[[ Text for analysis open ]]

How To Help Someone With Drug Addiction
What is surprising to hear and learn is that the love for a substance is only half the battle; the other half is the lifestyle surrounding the drug. At first, a new substance makes you very excited; its discovery and introduction into your life brings you joy and floods your mind with anticipatory “high” sessions full of fun and excitement.
Until you become hooked. You have been chasing that first high which felt so great but never attainable again. You believed that with repetitive use, that first great high would be experienced again. You soon come to an acceptance that achieving that first great high will never happen again, but now you are confronted with a new problem: withdrawal.
Many users report that the lifestyle surrounding a drug is what they enjoy: getting the natural rush when heading towards “the spot” to obtain the drug, the paraphernalia of the drug, meeting with other users to share the drug, enjoying certain activities while high on the drug, etc.
When helping someone suffering from a drug addiction, you have to understand that their lifestyle has been hijacked from them:
- They may no longer have money
- They may no longer have family support or friends
- They may be suffering from a physical or mental illness
- They may have lost all hope and drive to better themselves
- They may be on the verge of becoming homeless
- They may be experiencing withdrawal symptoms, preventing them from obtaining a job (their job becomes preventing future withdrawals)

[[ Text for analysis closed ]]

Apply what you read —
(a) In the text on helping someone with drug addiction, reproduce the passage that opens with the words containing "Many users report" and ends with "preventing future withdrawals)", swapping "money" for "income".
(b) According to the text on helping someone with drug addiction, what new problem confronts a user who accepts that the first great high will never happen again?
(c) Write the next part of the text on helping someone with drug addiction, starting after its final line.

[[ Records open ]]

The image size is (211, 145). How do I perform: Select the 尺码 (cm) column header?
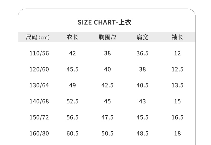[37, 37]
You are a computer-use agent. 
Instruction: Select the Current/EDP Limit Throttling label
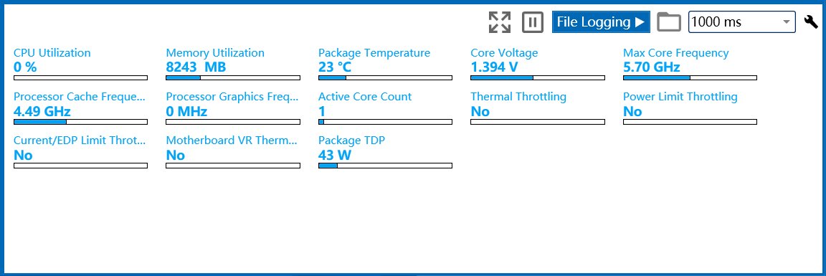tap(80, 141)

[[ Records closed ]]
[[ Records open ]]

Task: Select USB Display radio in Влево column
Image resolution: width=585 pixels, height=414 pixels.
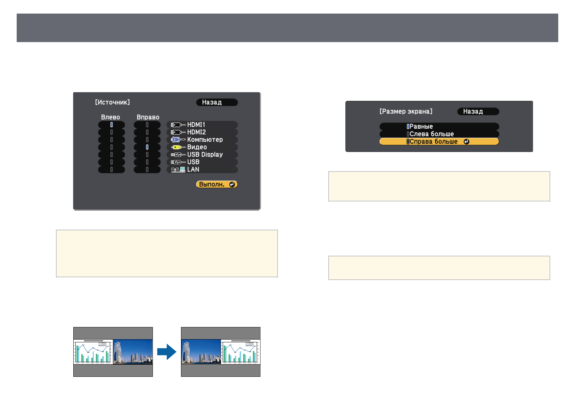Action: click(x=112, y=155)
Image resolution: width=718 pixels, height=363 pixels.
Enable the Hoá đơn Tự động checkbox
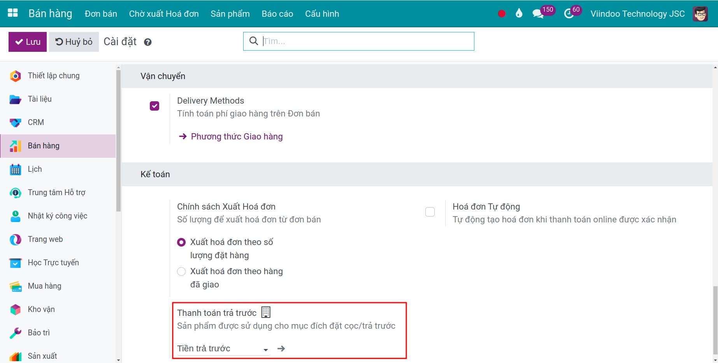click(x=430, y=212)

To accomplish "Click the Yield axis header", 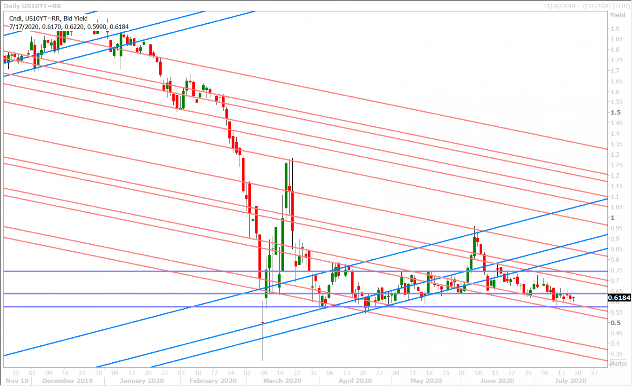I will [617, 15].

[[ Records closed ]]

Results in order —
(a)
Many users report that the lifestyle surrounding a drug is what they enjoy: getting the natural rush when heading towards “the spot” to obtain the drug, the paraphernalia of the drug, meeting with other users to share the drug, enjoying certain activities while high on the drug, etc.
When helping someone suffering from a drug addiction, you have to understand that their lifestyle has been hijacked from them:
- They may no longer have income
- They may no longer have family support or friends
- They may be suffering from a physical or mental illness
- They may have lost all hope and drive to better themselves
- They may be on the verge of becoming homeless
- They may be experiencing withdrawal symptoms, preventing them from obtaining a job (their job becomes preventing future withdrawals)

(b) Withdrawal.

(c)
We have a tendency to become irritable and distasteful towards drug addicts. But we must remember one crucial point: we are all humans battling a different type of struggle. We must not look at each other as being better or worse; rather, we need to try to understand each other’s struggles and difficulties.
Listen to a drug addict’s stories, concerns, struggles and pain! Make suggestions and give advice at appropriate times, but in a calm and supportive manner. Expect relapses! They are part of the recovery process. Most importantly, use your heart and imagine being in their shoes! Do not put on your bias lenses which prevent you from understanding where they are coming from.
And lastly, never give up hope on someone suffering from a drug addiction! If they see you giving up on them, what bit of energy is left for them to not give up on themselves? Sometimes, you may be their last hope and if they lose that as well, what else is there to live for? That is when suicide becomes a viable option in the mind of a drug addict with poor judgement and a distorted reality.
Help prevent suicide, mental illness and suffering by being kind, listening and offering help to people suffering from a drug addiction!